Rakip markalar poşet çay pazarını genişletirken "poşet çayı kesinlikle reddedenler" grubu ile elleşmezken, Doğadan'ınki oldukça cesur bir hamle gibi görünüyor. Fakat bundan sonra neler olacak, onu da konuşalım.

Bu dönemde ürün kesinlikle çok satacak. Pazar dengesinde dönemsel kıpırdanmalar olacak. Rakipler ise acele etmeyecek ve "mee too" hamlesi yapmadan önce biraz pazarı dinleyecek.

Eğer Doğadan'ın ürün vaadi, ürünün kendisine yansımamışsa, olay zaten büyümeden kapanır. Yok, eğer üründe gerçekten bir performans farkı varsa, o zaman tüm markalar bu rüzgara kendilerini kaptıracaklarıdır. Teknik açıklamalara girmeyeyim ama demleme çaya o buruk tadı veren, çay ile sıcak suyun uzun süren birlikteliğidir. 2-3 dk. içinde aynı tadı veren bir poşet çay üretildiyse, o çayda "demli çay" aroması kullanılmıştır. Başka seçenek yok. Tutarsa herkes aynısını yapacak, o ayrı...
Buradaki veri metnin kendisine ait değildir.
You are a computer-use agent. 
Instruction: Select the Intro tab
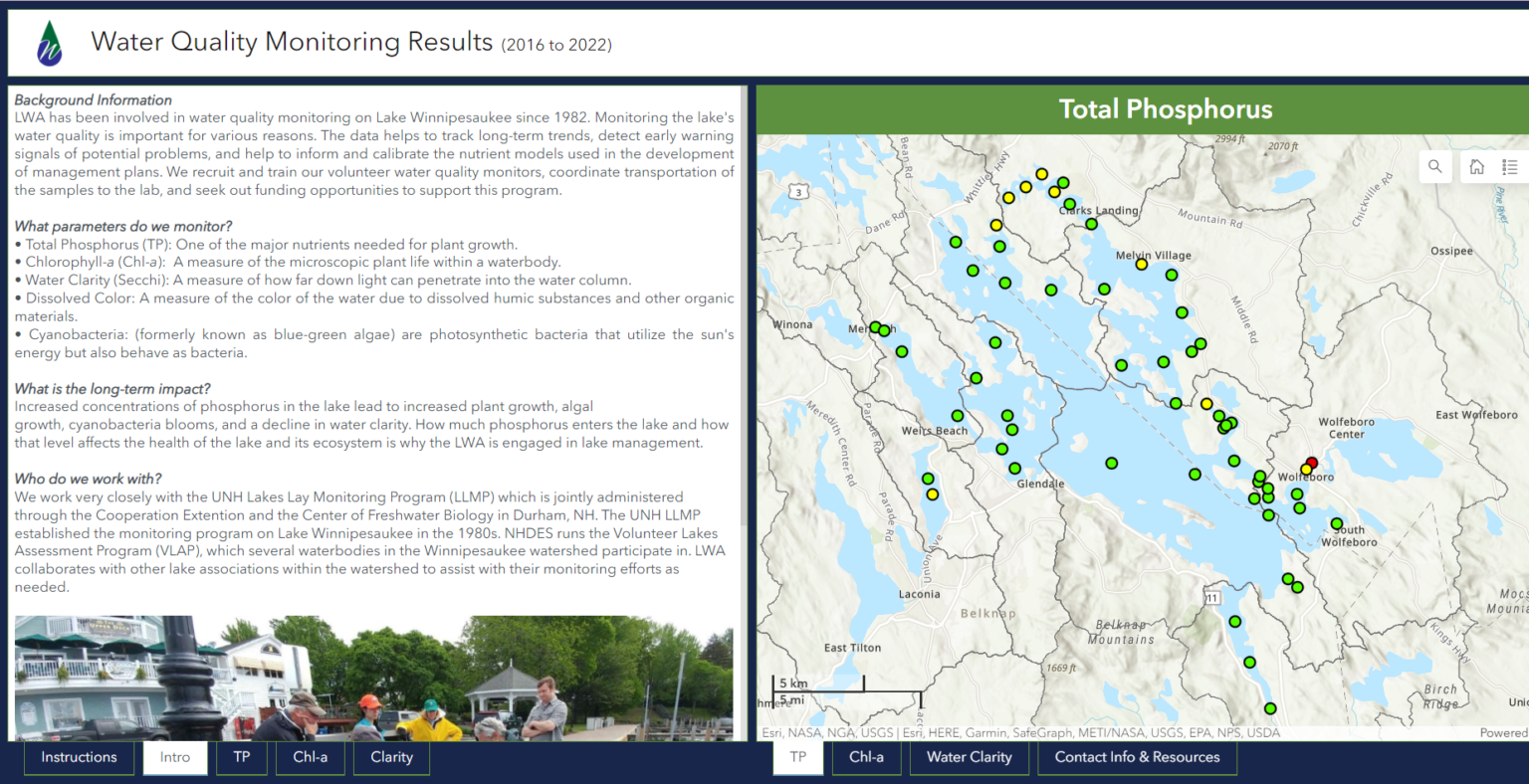(175, 757)
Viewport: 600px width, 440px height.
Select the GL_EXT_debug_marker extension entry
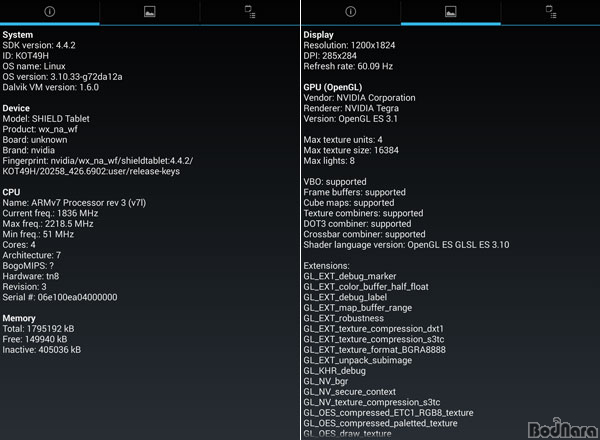coord(350,276)
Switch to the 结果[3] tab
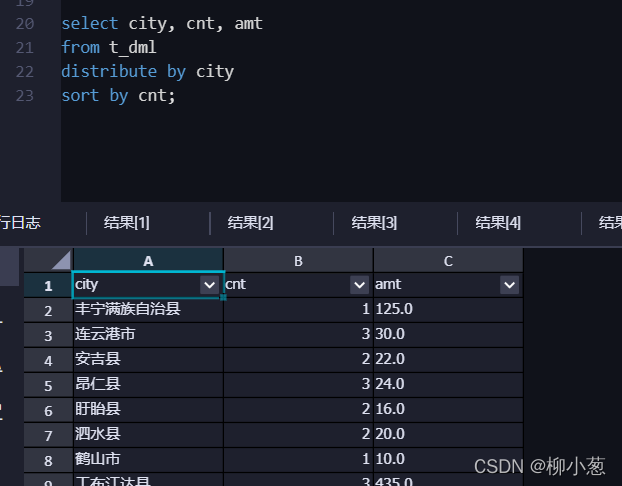 click(x=374, y=223)
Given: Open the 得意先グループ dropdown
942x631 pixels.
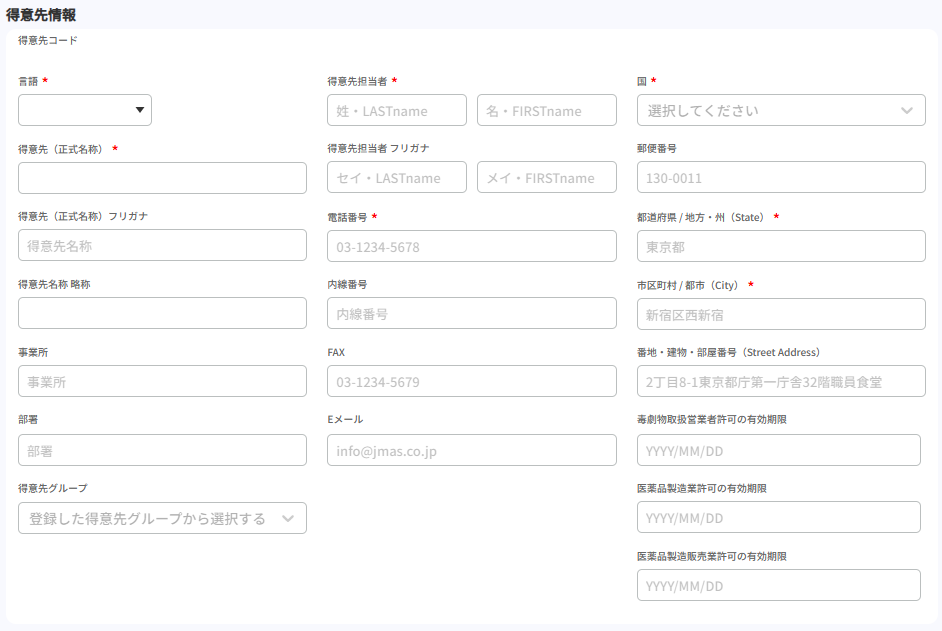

Hiç bir yaratıcı öğe barındırmayan, hedef kitleye uygun profillerdeki karakterlere "blind test" yaptırarak Doğadan'ın gerçekten de demli çay gibi olduğu mesajını veren vasat bir reklam kampanyası izlediğinizi sanmayın. Strateji doğru. Umarım ürün de doğrudur.

2) Nescafe Classic:

Gold ve Classic varyantların "kağıt üstündeki" hedef kitlelerine ulaşması "classic" tarafında sorunluydu her zaman. Daha düşük SES segmentleri için "classic" vardı aslında ama sadece fiyatlandırma ile konumlayamazsınız ürünü pazarda; zaten parasal kaygısı olan da pazardaki diğer "ucuz" rakipleri tüketiyordu. Önce algıyı konumlamalısınız.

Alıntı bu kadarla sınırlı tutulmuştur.